--- Supplied records Enclosed Below ---

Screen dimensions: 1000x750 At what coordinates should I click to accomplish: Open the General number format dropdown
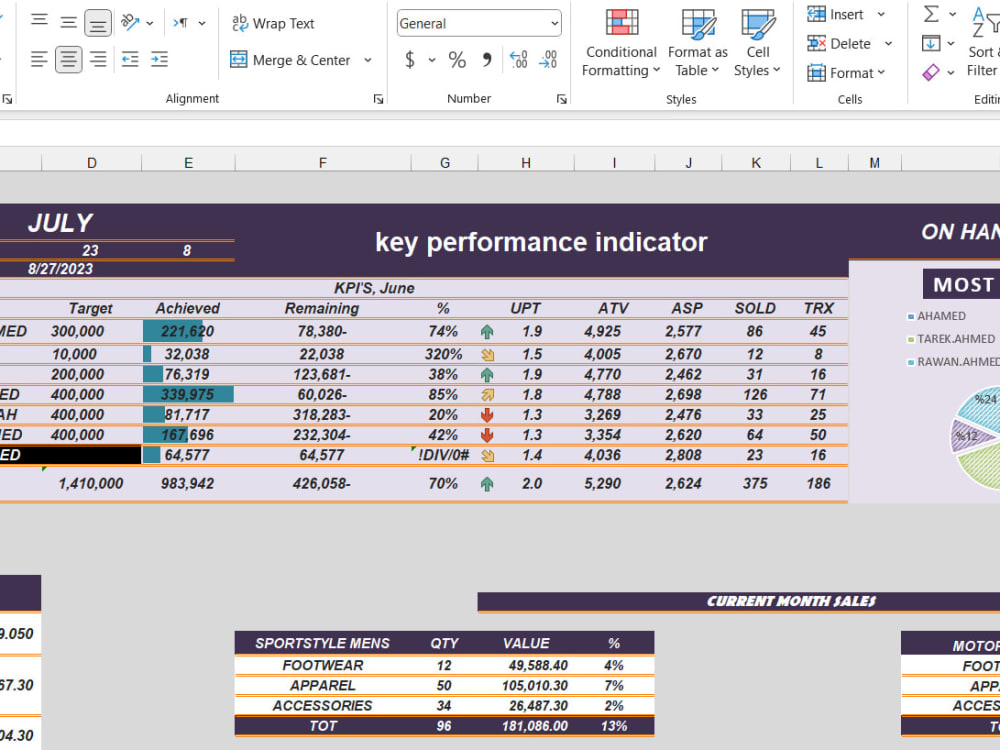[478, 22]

--- End of Enclosed Supplied records ---
--- Supplied records Enclosed Below ---

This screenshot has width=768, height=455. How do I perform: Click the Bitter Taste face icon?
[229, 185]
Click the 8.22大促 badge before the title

--- End of Enclosed Supplied records ---

What the task asks -
Using the entries above, give back exactly the line containing "This screenshot has", the line containing "Click the 8.22大促 badge before the title", and every line between them, and nothing else.

Reply to the task -
This screenshot has width=768, height=455. How do I perform: Click the Bitter Taste face icon?
[229, 185]
Click the 8.22大促 badge before the title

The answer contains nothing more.